**DESCRIPTION OF THE TASK:** Since pictures are not part of the copy, please output only the lines from the one with "1024x478 pixels." through the end of the data below, exactly as written.

╔══

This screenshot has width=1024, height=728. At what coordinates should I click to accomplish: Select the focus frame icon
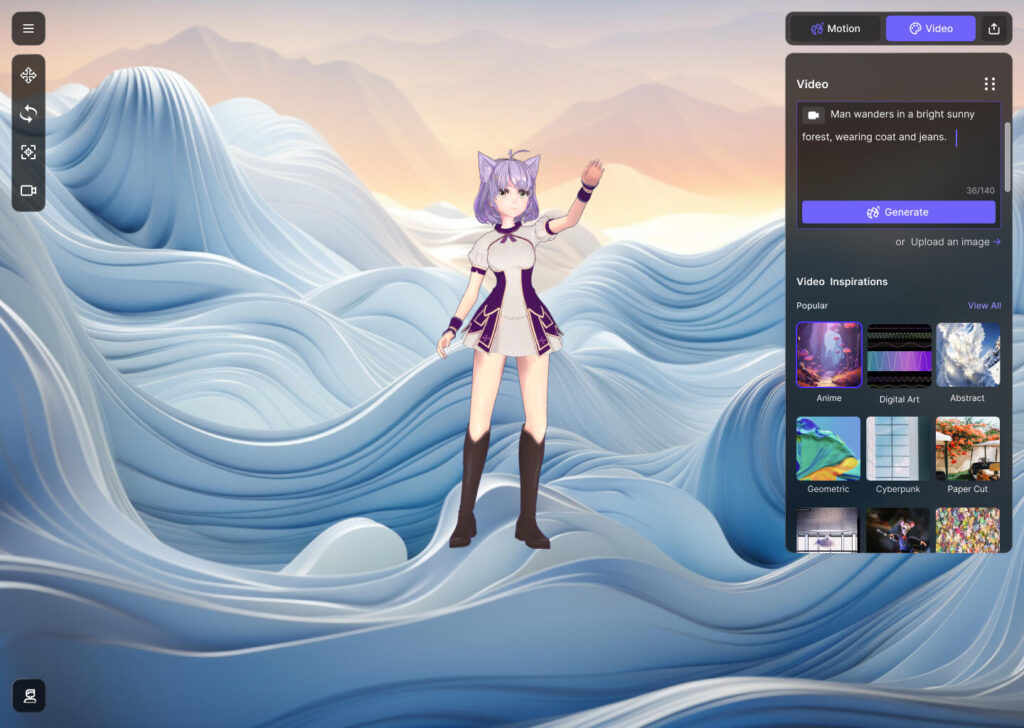click(28, 152)
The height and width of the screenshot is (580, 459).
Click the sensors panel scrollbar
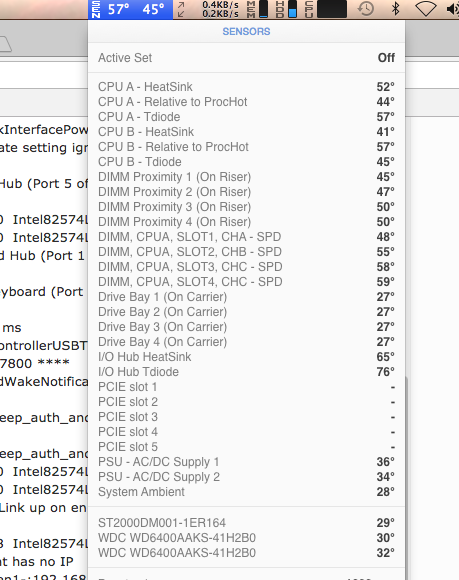tap(406, 477)

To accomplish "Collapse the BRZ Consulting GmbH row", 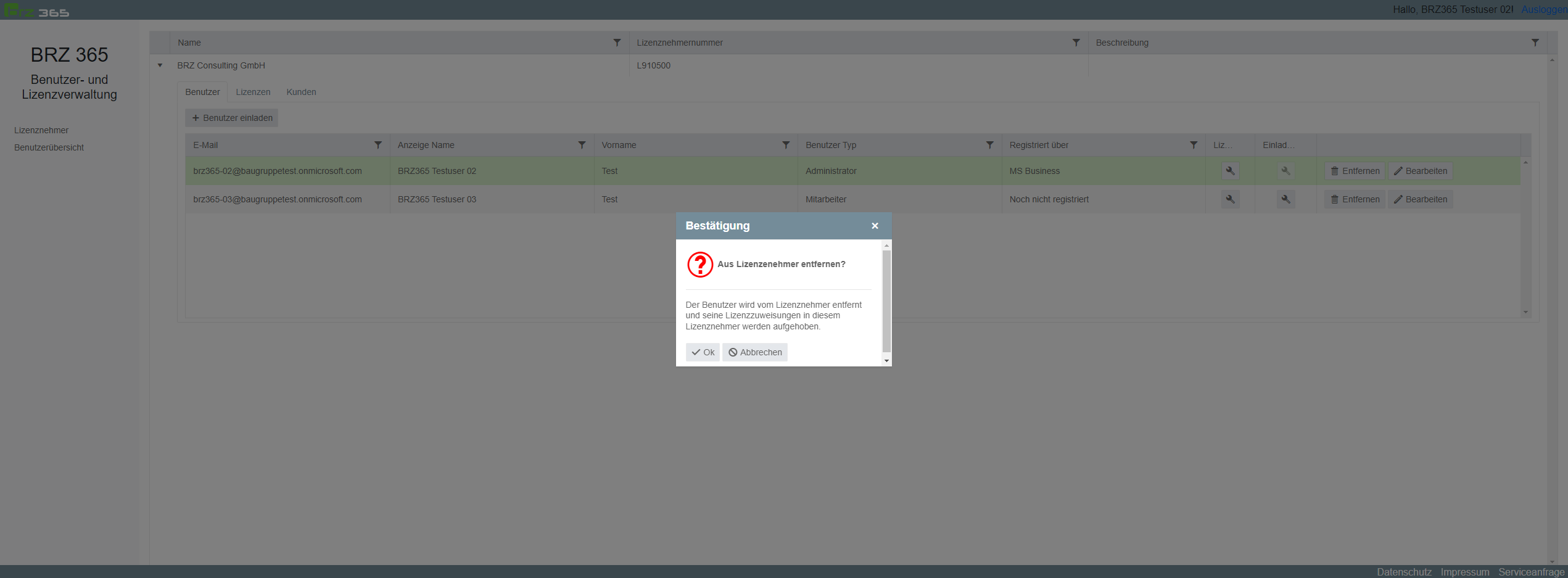I will pyautogui.click(x=160, y=65).
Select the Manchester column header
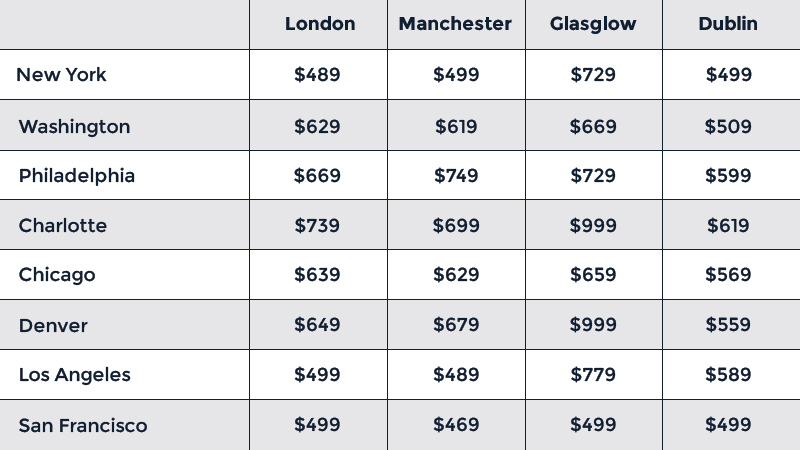The width and height of the screenshot is (800, 450). tap(455, 24)
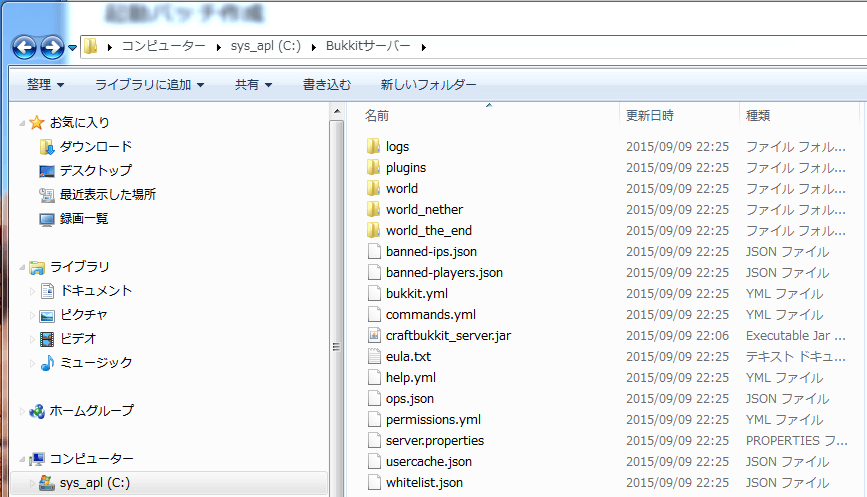
Task: Click the デスクトップ icon in favorites
Action: click(46, 171)
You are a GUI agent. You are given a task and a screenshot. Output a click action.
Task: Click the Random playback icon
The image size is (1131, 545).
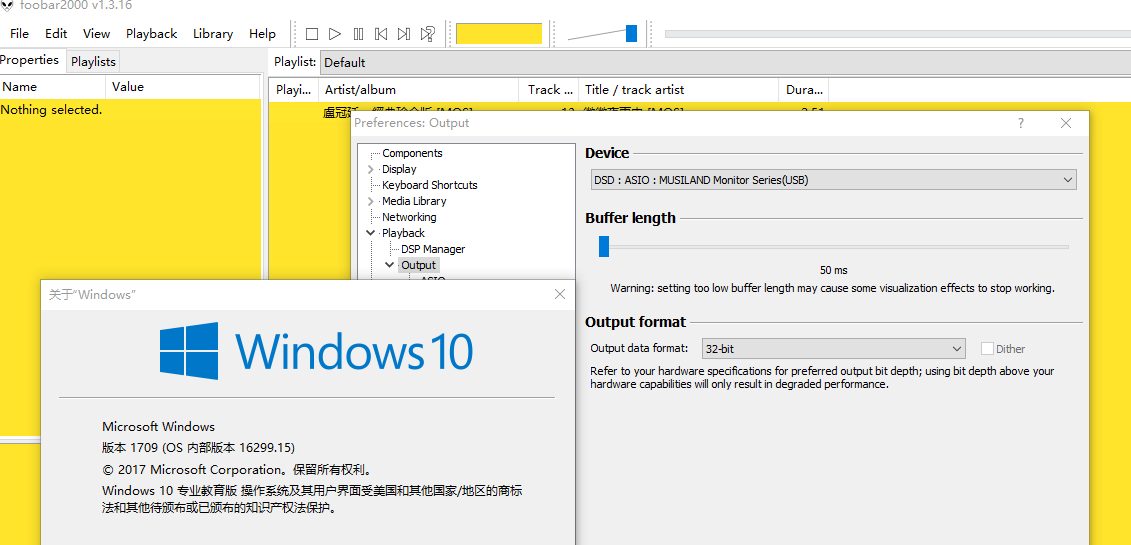click(x=428, y=34)
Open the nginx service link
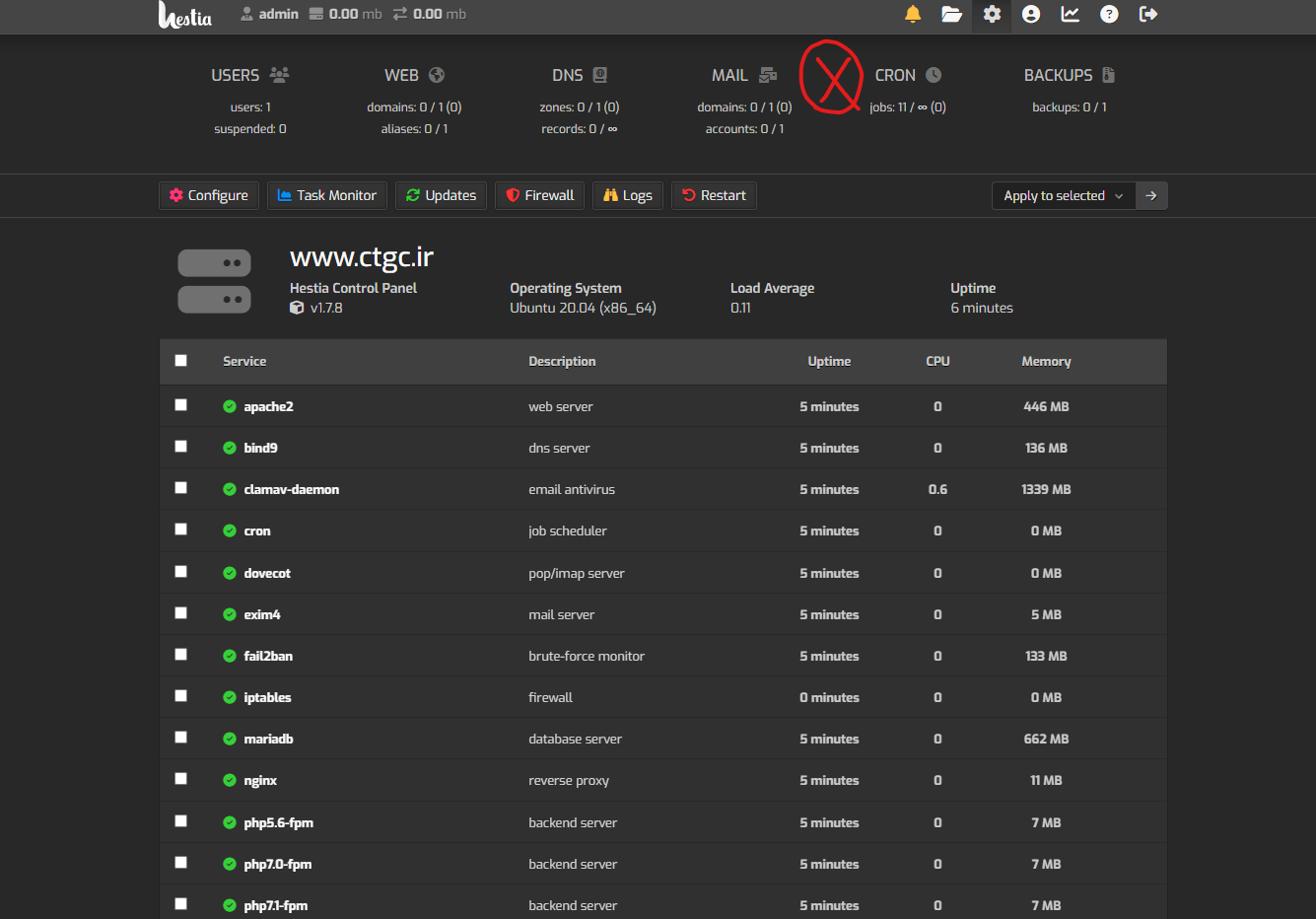 [x=260, y=780]

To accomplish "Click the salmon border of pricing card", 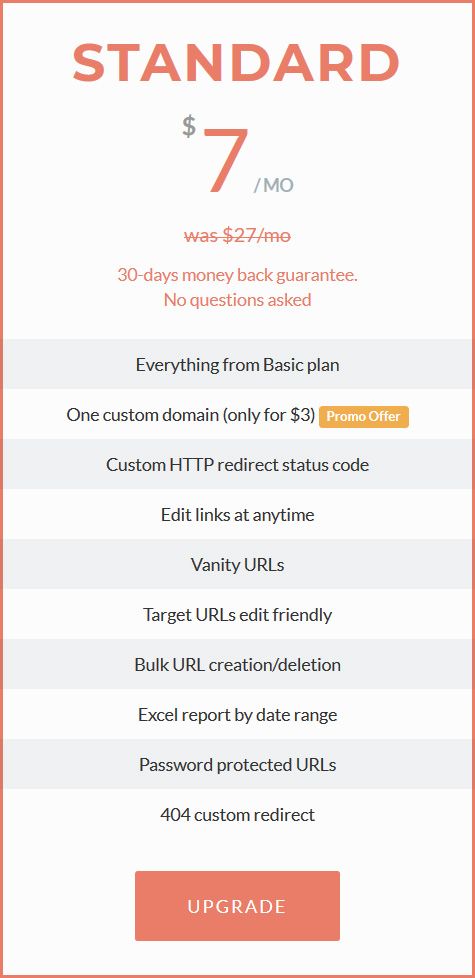I will [1, 489].
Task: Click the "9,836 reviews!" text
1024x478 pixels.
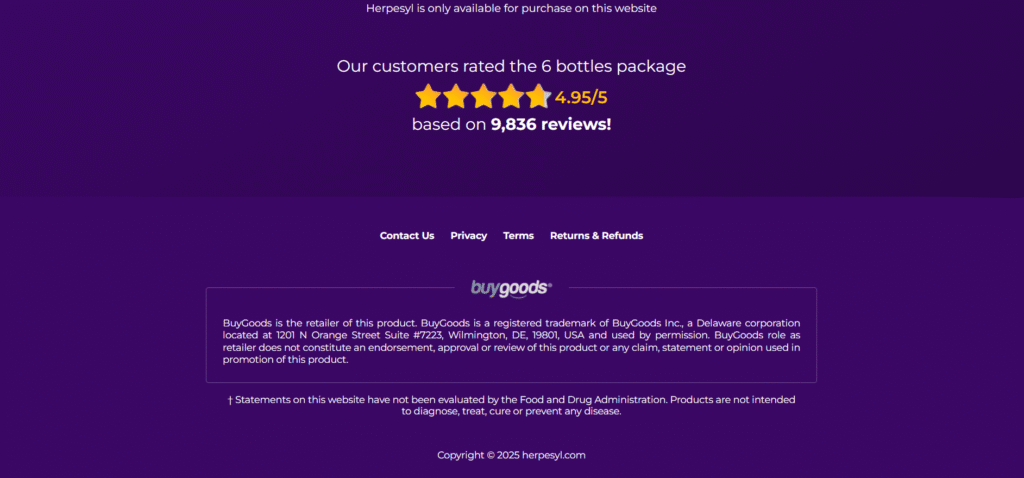Action: tap(550, 125)
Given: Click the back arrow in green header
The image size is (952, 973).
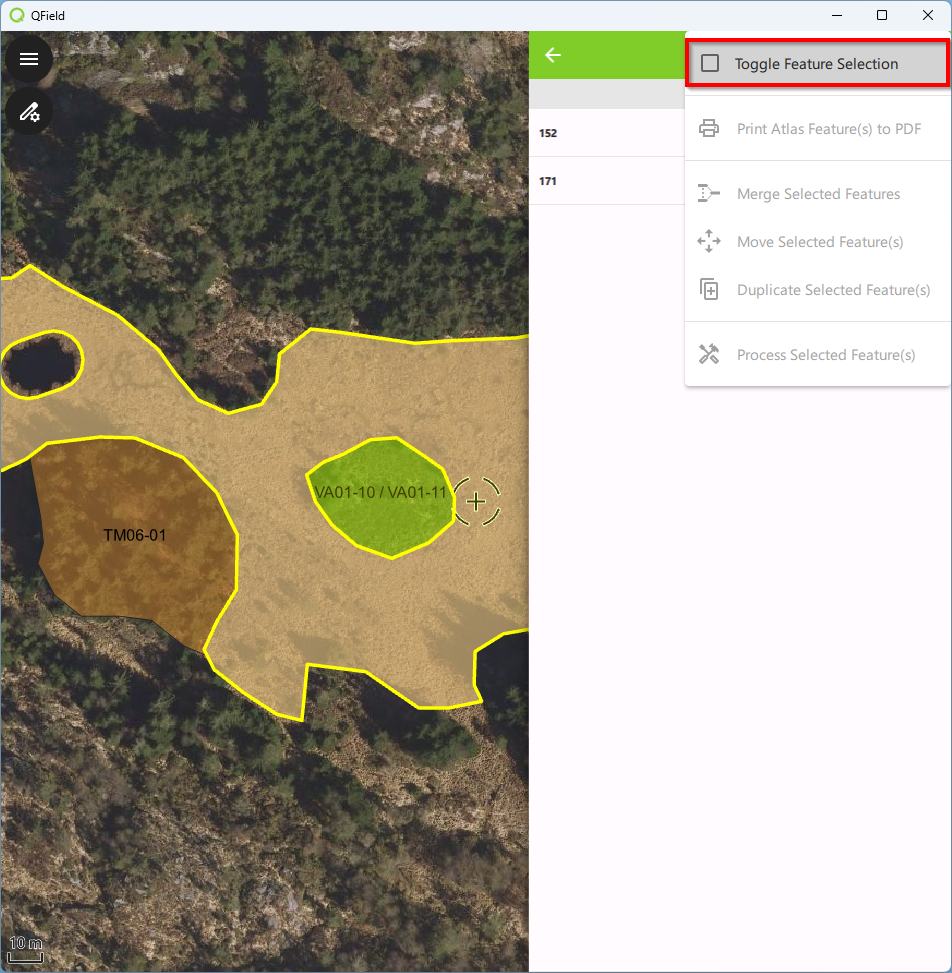Looking at the screenshot, I should 553,55.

╚══

**THE COMPLETED TASK:**
1024x478 pixels.
Action: tap(550, 125)
Given: Click the back arrow in green header
The image size is (952, 973).
Looking at the screenshot, I should 553,55.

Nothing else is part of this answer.